The wrapper exposes a relaxed external action space that accepts any float values, then clips them before forwarding to the inner environment. This is equivalent to Gymnasium's ActionClipWrapper and is useful when a policy may produce out-of-range actions.

Source

val clip_observation : 
  (Space.Box.element, 'act, 'render) Env.t ->
  (Space.Box.element, 'act, 'render) Env.t

clip_observation env clamps continuous observations to the bounds of the wrapped environment's Space.Box observation space.

Source

val time_limit : 
  max_episode_steps:int ->
  ('obs, 'act, 'render) Env.t ->
  ('obs, 'act, 'render) Env.t

time_limit ~max_episode_steps env enforces a maximum episode length.

Wraps env to truncate episodes after max_episode_steps steps.
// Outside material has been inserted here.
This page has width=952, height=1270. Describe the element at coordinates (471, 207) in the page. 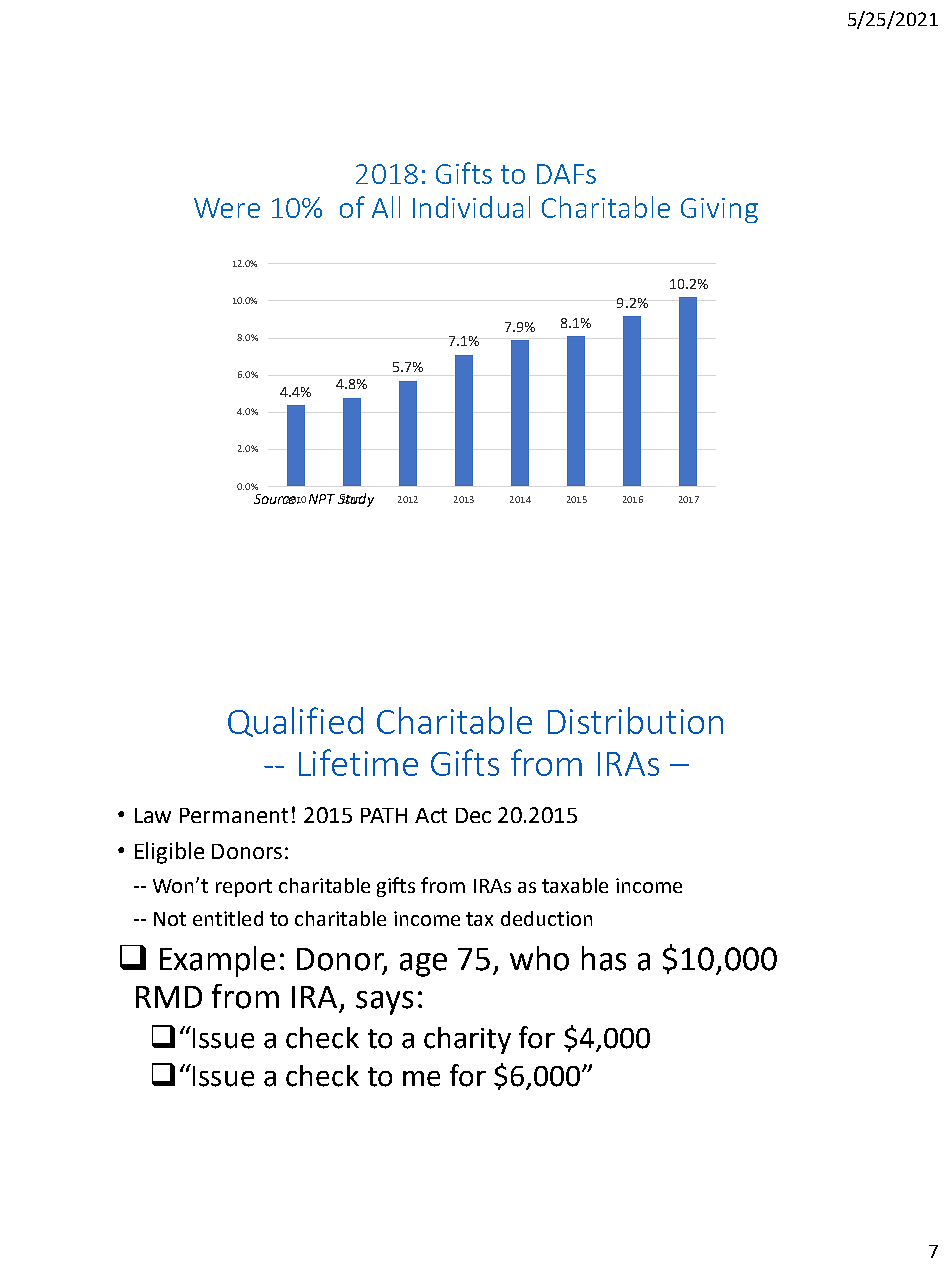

When the limit is reached, the step's truncated flag is set to true and the episode ends. Natural termination (terminated = true) occurs independently.

Use this to prevent infinite episodes or ensure fixed-length rollouts.

The step counter resets on Env.reset.

Source

val with_metadata : 
  f:(Metadata.t -> Metadata.t) ->
  ('obs, 'act, 'render) Env.t ->
  ('obs, 'act, 'render) Env.t

with_metadata ~f env modifies environment metadata.

Wraps env so its metadata is transformed by f. This allows adding render modes, tags, or other metadata without altering environment implementation.

Example adding a render mode:

  let add_mode meta = Metadata.add_render_mode "rgb_array" meta in
  Wrapper.with_metadata ~f:add_mode env